Brandon Bushnell-Smith
At the young age of fourteen I was filled with only two emotions. Hate and heartache, the double "H" is what I called it and it consumed me and drove me near insanity. At the age of fourteen I had lost six friends, I didn’t know my father. I had lost grandparents. I had lost cousins. I had lost a sister. I had lost an uncle. I was suicidal. I was cutting myself. I was filled with anger and went days maybe even months with out cracking a smile.

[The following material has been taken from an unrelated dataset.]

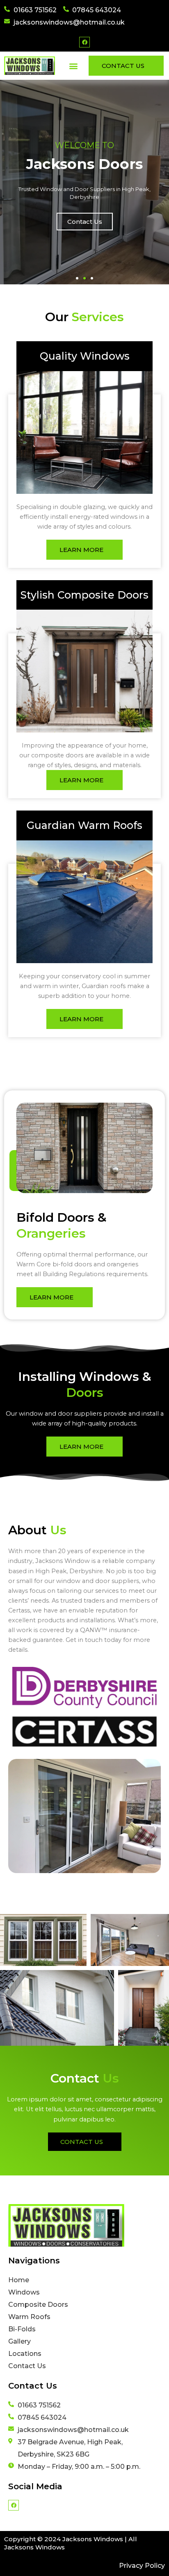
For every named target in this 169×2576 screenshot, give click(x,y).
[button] (73, 65)
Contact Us (84, 221)
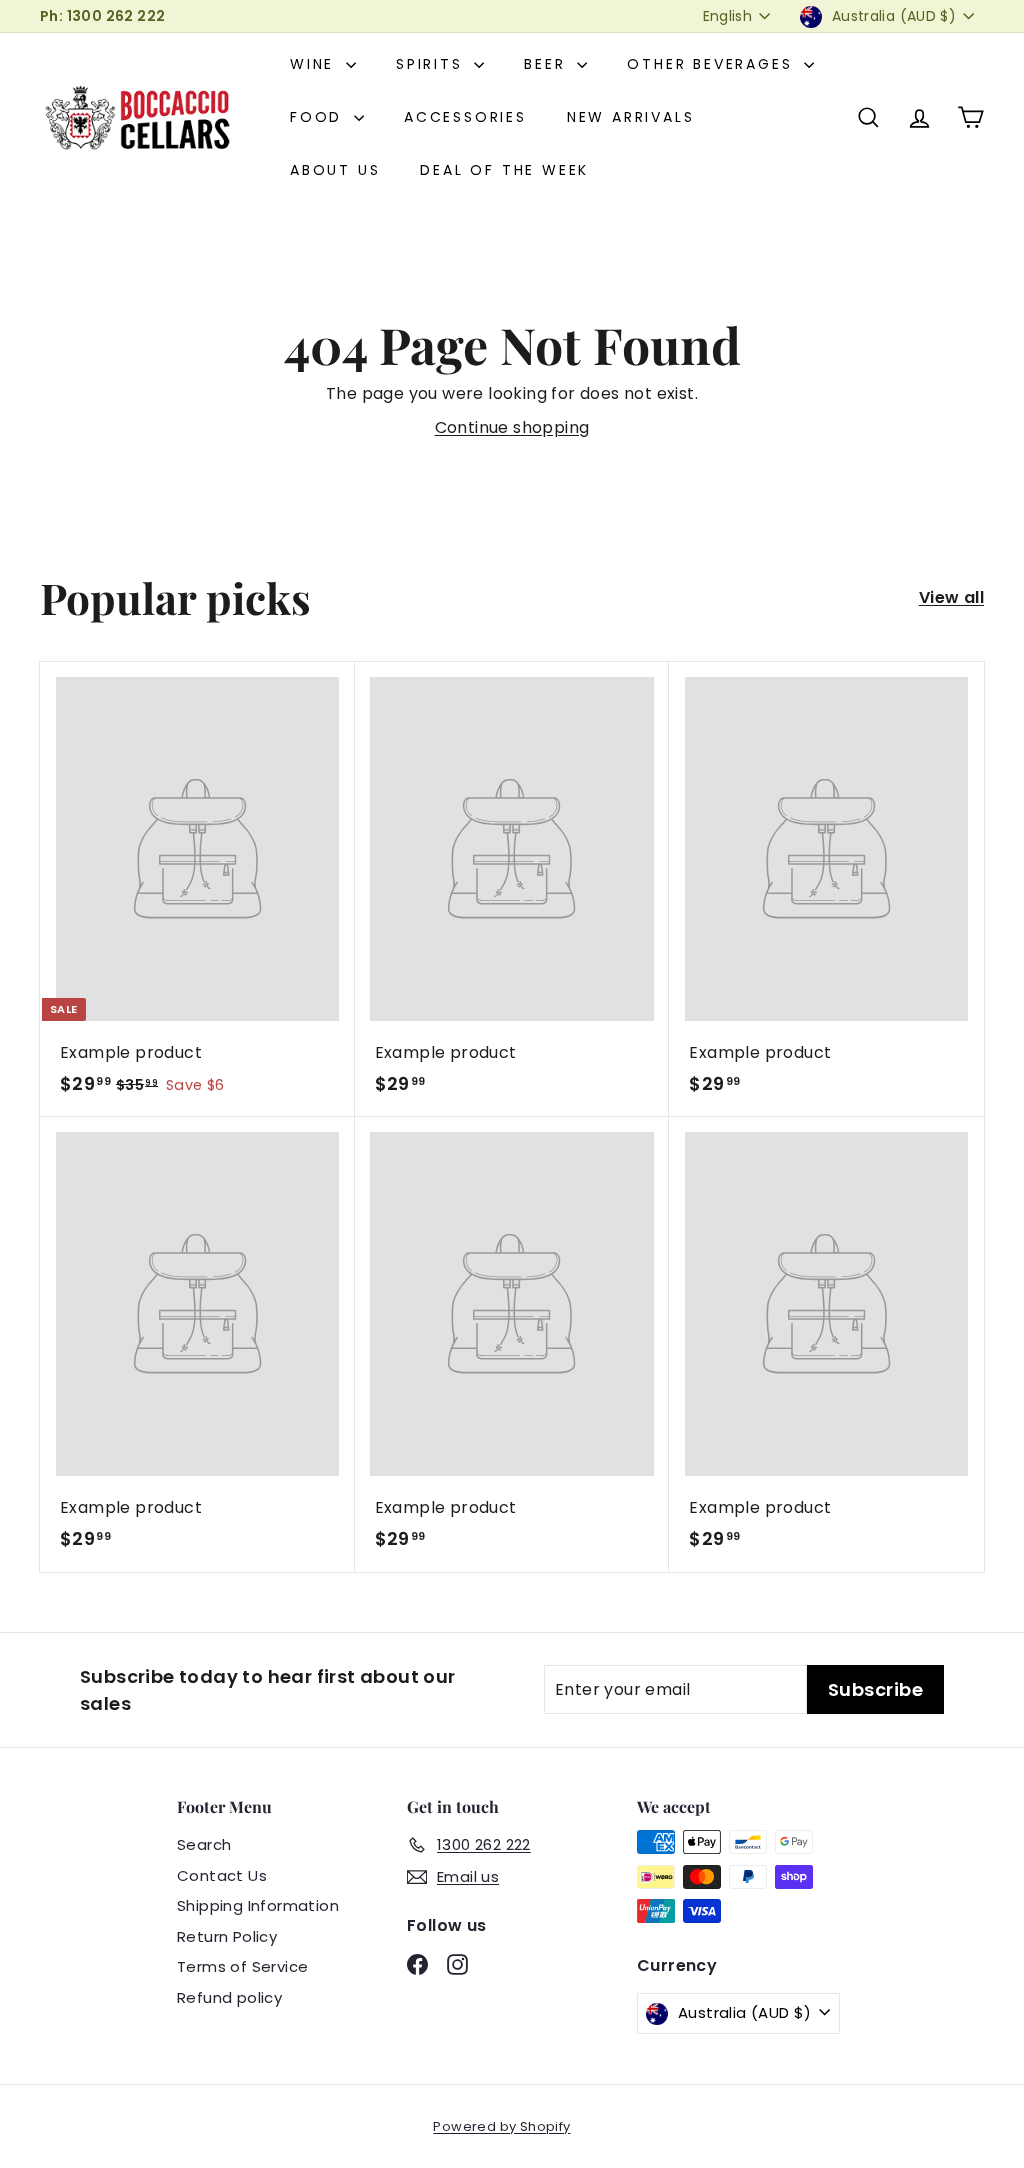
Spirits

To this day I find it amazing that I'm not either dead, or in an asylum. Its hard being a teenager any way, but being a teenager filled with pain is even worse. That’s why my power of one is about helping teenagers who come from broken homes. Helping teenagers with suicidal thoughts. Helping teenagers who are considered as having mental illnesses. Helping teenagers who are children of war. Whether it’s the war over seas or the wars in these cold harsh Kansas City streets we live on. Any teenager filled with anger, pain, hatred, and hopelessness in this life. I feel as though we are overlooked. I was even told this was just a stage of being a teenager. I quickly threw this possibility out the window believing that suicide is not a stage no matter what the age group. I remember writing in my journal how would the world react to my suicide notes and the taking of my own life. Would the world look over me and continue to twirl as if I never existed. Or would this shed light on teens like me. Would the world finally acknowledge us and try and help us out.
I don’t believe I can change the world all alone I am only one person. But that’s why my power of one is helping others just like me out. I want to talk to others like me. Show them we can find happiness in this world. Even if it's only a slither of light at the end of our tunnel of darkness. Happiness can some how be achieved. I want to talk to these manic depressors. I want to help these teens that come from broken families. I want to help these children of war. If I reach out as much I can and only change one person's life, then my goal is achieved! I help friends out who think like me. And if I see some one headed down the path of destruction I went threw ill be there to hold their hand. And if at the end of your tunnel of darkness you see no light. I am willing to be that light.